[Information provided Boundary: Start]

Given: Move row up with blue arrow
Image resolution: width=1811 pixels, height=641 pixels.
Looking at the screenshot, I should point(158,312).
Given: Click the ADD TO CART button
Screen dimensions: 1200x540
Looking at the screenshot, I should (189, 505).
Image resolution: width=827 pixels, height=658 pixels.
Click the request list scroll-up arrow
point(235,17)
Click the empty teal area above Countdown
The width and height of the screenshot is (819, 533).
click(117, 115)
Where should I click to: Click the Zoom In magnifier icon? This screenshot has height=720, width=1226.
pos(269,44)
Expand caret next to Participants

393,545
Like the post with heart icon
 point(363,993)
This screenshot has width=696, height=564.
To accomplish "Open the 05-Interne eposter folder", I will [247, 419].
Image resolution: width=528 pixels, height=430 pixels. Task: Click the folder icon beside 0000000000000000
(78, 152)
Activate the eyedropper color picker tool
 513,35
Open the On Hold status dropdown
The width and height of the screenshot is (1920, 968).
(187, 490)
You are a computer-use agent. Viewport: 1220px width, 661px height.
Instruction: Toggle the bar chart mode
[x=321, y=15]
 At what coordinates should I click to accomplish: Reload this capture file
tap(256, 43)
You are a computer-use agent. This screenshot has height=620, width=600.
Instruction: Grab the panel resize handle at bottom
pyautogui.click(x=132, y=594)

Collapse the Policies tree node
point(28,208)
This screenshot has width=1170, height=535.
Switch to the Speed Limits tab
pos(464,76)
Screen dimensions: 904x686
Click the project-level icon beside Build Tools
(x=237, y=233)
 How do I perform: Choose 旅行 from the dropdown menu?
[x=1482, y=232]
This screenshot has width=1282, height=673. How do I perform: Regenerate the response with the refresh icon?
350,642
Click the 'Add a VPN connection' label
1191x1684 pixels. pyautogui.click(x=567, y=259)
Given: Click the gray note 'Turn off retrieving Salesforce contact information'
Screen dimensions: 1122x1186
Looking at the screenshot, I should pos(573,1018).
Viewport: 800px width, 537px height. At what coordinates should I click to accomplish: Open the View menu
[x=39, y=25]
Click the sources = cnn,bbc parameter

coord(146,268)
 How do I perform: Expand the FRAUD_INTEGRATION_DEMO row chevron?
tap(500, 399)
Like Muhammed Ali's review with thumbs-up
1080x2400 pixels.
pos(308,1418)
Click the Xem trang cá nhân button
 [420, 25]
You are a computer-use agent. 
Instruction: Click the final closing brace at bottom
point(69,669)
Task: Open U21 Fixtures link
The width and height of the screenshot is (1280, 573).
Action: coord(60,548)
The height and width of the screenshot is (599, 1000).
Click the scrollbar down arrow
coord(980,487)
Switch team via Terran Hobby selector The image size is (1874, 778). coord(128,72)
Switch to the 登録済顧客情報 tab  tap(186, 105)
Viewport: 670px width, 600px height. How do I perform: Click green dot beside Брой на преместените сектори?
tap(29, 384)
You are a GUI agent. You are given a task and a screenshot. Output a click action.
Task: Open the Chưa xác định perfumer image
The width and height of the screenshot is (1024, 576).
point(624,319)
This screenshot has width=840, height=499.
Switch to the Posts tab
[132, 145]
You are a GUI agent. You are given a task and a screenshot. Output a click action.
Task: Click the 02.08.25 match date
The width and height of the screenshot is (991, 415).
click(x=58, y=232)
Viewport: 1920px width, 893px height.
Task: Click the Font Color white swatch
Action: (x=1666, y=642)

[Information provided Boundary: End]

__Directions__: Going through the material above, reproduce every line exactly.

__Your solution__:
Given: Move row up with blue arrow
Image resolution: width=1811 pixels, height=641 pixels.
Looking at the screenshot, I should point(158,312).
Given: Click the ADD TO CART button
Screen dimensions: 1200x540
Looking at the screenshot, I should (189, 505).
Image resolution: width=827 pixels, height=658 pixels.
Click the request list scroll-up arrow
point(235,17)
Click the empty teal area above Countdown
The width and height of the screenshot is (819, 533).
click(117, 115)
Where should I click to: Click the Zoom In magnifier icon? This screenshot has height=720, width=1226.
pos(269,44)
Expand caret next to Participants

393,545
Like the post with heart icon
 point(363,993)
This screenshot has width=696, height=564.
To accomplish "Open the 05-Interne eposter folder", I will [247, 419].
Image resolution: width=528 pixels, height=430 pixels. Task: Click the folder icon beside 0000000000000000
(78, 152)
Activate the eyedropper color picker tool
 513,35
Open the On Hold status dropdown
The width and height of the screenshot is (1920, 968).
(187, 490)
You are a computer-use agent. Viewport: 1220px width, 661px height.
Instruction: Toggle the bar chart mode
[x=321, y=15]
 At what coordinates should I click to accomplish: Reload this capture file
tap(256, 43)
You are a computer-use agent. This screenshot has height=620, width=600.
Instruction: Grab the panel resize handle at bottom
pyautogui.click(x=132, y=594)

Collapse the Policies tree node
point(28,208)
This screenshot has width=1170, height=535.
Switch to the Speed Limits tab
pos(464,76)
Screen dimensions: 904x686
Click the project-level icon beside Build Tools
(x=237, y=233)
 How do I perform: Choose 旅行 from the dropdown menu?
[x=1482, y=232]
This screenshot has width=1282, height=673. How do I perform: Regenerate the response with the refresh icon?
350,642
Click the 'Add a VPN connection' label
1191x1684 pixels. pyautogui.click(x=567, y=259)
Given: Click the gray note 'Turn off retrieving Salesforce contact information'
Screen dimensions: 1122x1186
Looking at the screenshot, I should pos(573,1018).
Viewport: 800px width, 537px height. At what coordinates should I click to accomplish: Open the View menu
[x=39, y=25]
Click the sources = cnn,bbc parameter

coord(146,268)
 How do I perform: Expand the FRAUD_INTEGRATION_DEMO row chevron?
tap(500, 399)
Like Muhammed Ali's review with thumbs-up
1080x2400 pixels.
pos(308,1418)
Click the Xem trang cá nhân button
 [420, 25]
You are a computer-use agent. 
Instruction: Click the final closing brace at bottom
point(69,669)
Task: Open U21 Fixtures link
The width and height of the screenshot is (1280, 573).
Action: coord(60,548)
The height and width of the screenshot is (599, 1000).
Click the scrollbar down arrow
coord(980,487)
Switch team via Terran Hobby selector The image size is (1874, 778). coord(128,72)
Switch to the 登録済顧客情報 tab  tap(186, 105)
Viewport: 670px width, 600px height. How do I perform: Click green dot beside Брой на преместените сектори?
tap(29, 384)
You are a GUI agent. You are given a task and a screenshot. Output a click action.
Task: Open the Chưa xác định perfumer image
The width and height of the screenshot is (1024, 576).
point(624,319)
This screenshot has width=840, height=499.
Switch to the Posts tab
[132, 145]
You are a GUI agent. You are given a task and a screenshot. Output a click action.
Task: Click the 02.08.25 match date
The width and height of the screenshot is (991, 415).
click(x=58, y=232)
Viewport: 1920px width, 893px height.
Task: Click the Font Color white swatch
Action: (x=1666, y=642)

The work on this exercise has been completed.